As seen above, symptoms and signs suggestive of genital and urinary tract infections have been reported more frequently with dapagliflozin. Although these have not lead to treatment discontinuation in any trial, yet it will be interesting to see the impact of long term use of dapagliflozin on the incidence of genito-urinary infections in a population. One clinical trial 14 reports a slight increase in mean 24 hr urinary output, but not enough to have any clinical impact. Furthermore, with the exception of one study, 15 where dapagliflozin was administered in the evening, none of the other trials report nocturia. In addition, none of the clinical trials reported incidence of severe hypoglycaemia irrespective of drug combinations.
Summary
Dapagliflozin is a promising new drug for patients with type 2 diabetes. We believe that the drug is likely to be most effective when given early in the course of the disease (by virtue of reducing hyperglycaemia induced beta cell toxicity), but also, in view of the fact that SGLT2 inhibitor works independently of insulin, it is likely to be effective in the later stages of diabetes, including as a combination therapy with insulin (Fig. 3). Given the rising prevalence of obesity, it's beneficial effect in inducing weight loss is particularly attractive, but further adequately powered study with analysis on the relationship between weight loss and the degree of glycosuria is required to justify this preliminary observation and to explain the possible mechanism of weight loss. The lack of hypoglycaemia associated with its use is a major advantage particularly due to recent concerns about the risks of adverse cardiovascular outcome as a result of hypoglycaemia when striving to achieve low HbA1c targets. 23 Since SGLT2 inhibition is associated with relevant diuretic effects, the use of this drug may be advantageous in patients with hypertension or used in conjunction with thiazolidinediones. Whist evidence from individuals with familial renal glycosuria syndrome is reassuring, it is important to note that these individuals do not have diabetes. Thus, further short and long-term data remains essential to assess the safety of this drug in patients with type 2 diabetes with regards to the increased risks of genital and urinary tract infections as well as renal function.

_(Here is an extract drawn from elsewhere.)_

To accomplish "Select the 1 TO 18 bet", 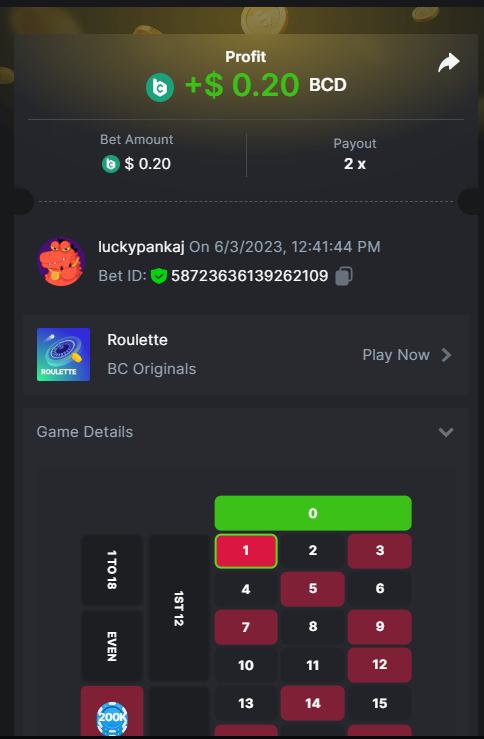I will click(112, 570).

Schematic representation of the clinical effects of SGLT2 inhibitor. Irrespective of the underlying causes of hyperglycaemia in patients with diabetes, inhibition of tubular urinary glucose reabsorption leads to urinary glucose excretion and concurrent plasma glucose lowering. Urinary glucose ‘calorie’ loss leads to weight loss and reduction in insulin resistance while blood glucose lowering reduces the effects of glucose toxicity on the pancreatic beta cell–thus potentially preserving beta cell function.
Disclosure
This manuscript has been read and approved by all authors. This paper is unique and is not under consideration by any other publication and has not been published elsewhere. The authors and peer reviewers of this paper report no conflicts of interest. The authors confirm that they have permission to reproduce any copyrighted material.